For now this order is safe for the majority of cases as we do extra work to ensure loading a dll directly will work for the majority of cases. In the mean time before we change the order (and ignore backwards compatibility) you can control which one it picks using different paths for linking and running.

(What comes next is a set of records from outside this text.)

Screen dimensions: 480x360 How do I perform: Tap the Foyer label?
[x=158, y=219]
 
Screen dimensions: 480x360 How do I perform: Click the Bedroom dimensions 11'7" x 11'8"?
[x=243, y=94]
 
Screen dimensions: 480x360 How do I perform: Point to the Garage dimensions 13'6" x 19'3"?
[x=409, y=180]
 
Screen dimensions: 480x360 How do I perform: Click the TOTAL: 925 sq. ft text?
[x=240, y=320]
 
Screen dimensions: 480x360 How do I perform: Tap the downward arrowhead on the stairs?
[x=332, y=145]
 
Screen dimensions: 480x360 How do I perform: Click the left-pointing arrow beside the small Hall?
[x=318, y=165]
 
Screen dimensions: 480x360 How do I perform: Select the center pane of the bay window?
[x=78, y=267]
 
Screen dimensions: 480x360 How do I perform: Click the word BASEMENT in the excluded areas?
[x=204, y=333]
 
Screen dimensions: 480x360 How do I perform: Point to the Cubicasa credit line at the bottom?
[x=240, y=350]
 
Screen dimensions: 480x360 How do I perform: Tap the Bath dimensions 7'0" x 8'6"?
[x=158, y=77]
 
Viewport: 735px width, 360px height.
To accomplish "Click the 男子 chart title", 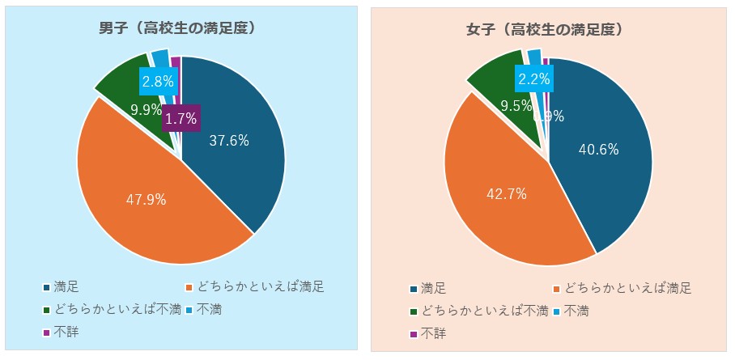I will pos(179,29).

To figure out where GHCi searched for libraries just pass it an extra -v

*** gcc:
"E:\msys64\mingw64\lib/../mingw/bin/gcc.exe" "-fno-stack-protector" "-DTABLES_NEXT_TO_CODE" "--print-file-name" "my-cool-library.lib"
*** gcc:
"E:\msys64\mingw64\lib/../mingw/bin/gcc.exe" "-fno-stack-protector" "-DTABLES_NEXT_TO_CODE" "--print-file-name" "libmy-cool-library.lib"
*** gcc:
"E:\msys64\mingw64\lib/../mingw/bin/gcc.exe" "-fno-stack-protector" "-DTABLES_NEXT_TO_CODE" "--print-file-name" "libmy-cool-library.dll.a"
*** gcc:
"E:\msys64\mingw64\lib/../mingw/bin/gcc.exe" "-fno-stack-protector" "-DTABLES_NEXT_TO_CODE" "--print-file-name" "my-cool-library.dll.a"
*** gcc:
"E:\msys64\mingw64\lib/../mingw/bin/gcc.exe" "-fno-stack-protector" "-DTABLES_NEXT_TO_CODE" "--print-file-name" "my-cool-library.dll"
*** gcc:
"E:\msys64\mingw64\lib/../mingw/bin/gcc.exe" "-fno-stack-protector" "-DTABLES_NEXT_TO_CODE" "--print-file-name" "libmy-cool-library.dll"
*** gcc:
"E:\msys64\mingw64\lib/../mingw/bin/gcc.exe" "-fno-stack-protector" "-DTABLES_NEXT_TO_CODE" "--print-file-name" "libmy-cool-library.a"
*** gcc:
"E:\msys64\mingw64\lib/../mingw/bin/gcc.exe" "-fno-stack-protector" "-DTABLES_NEXT_TO_CODE" "--print-file-name" "my-cool-library.a"
Loading object (dynamic) my-cool-library ... failed.
*** Deleting temp files:
Deleting:
*** Deleting temp dirs:
Deleting:
<command line>: user specified .o/.so/.DLL could not be loaded (addDLL: my-cool-library or dependencies not loaded. (Win32 error 126))
Whilst trying to load:  (dynamic) my-cool-library
Additional directories searched: (none)

So where does the error you as the user sees comes from? When GHC’s runtime linker cannot find the path to a library, it is forced to assume the library must be a DLL on the user’s system search path. The error 126 comes from the Windows loader which means

ERROR_MOD_NOT_FOUND

    126 (0x7E)

    The specified module could not be found.

More at https://docs.microsoft.com/en-us/windows/desktop/Debug/system-error-codes--0-499-

Error 126 can be caused because it either can’t find the DLL or one of it’s transitive dependencies. To figure out the exact reason for the failure one can enable loader snaps and get debug output from the Windows’s dynamic loader.

Conclusion

Hopefully this has shown why the GHC runtime linker is unable to find your DLL and how to do proper linking on Windows. If there’s anything I hope people take away from this it’s: never link directly against a dll on Windows.

Starting with GHC 7.10.x I have started to add import library support to GHC. With GHC 8.x this work has been mostly completed. The remaining issues are just internal organization issues rather than functional changes.

This work is also the basis of getting a dynamically linked GHC to work on Windows. More on this at a later date.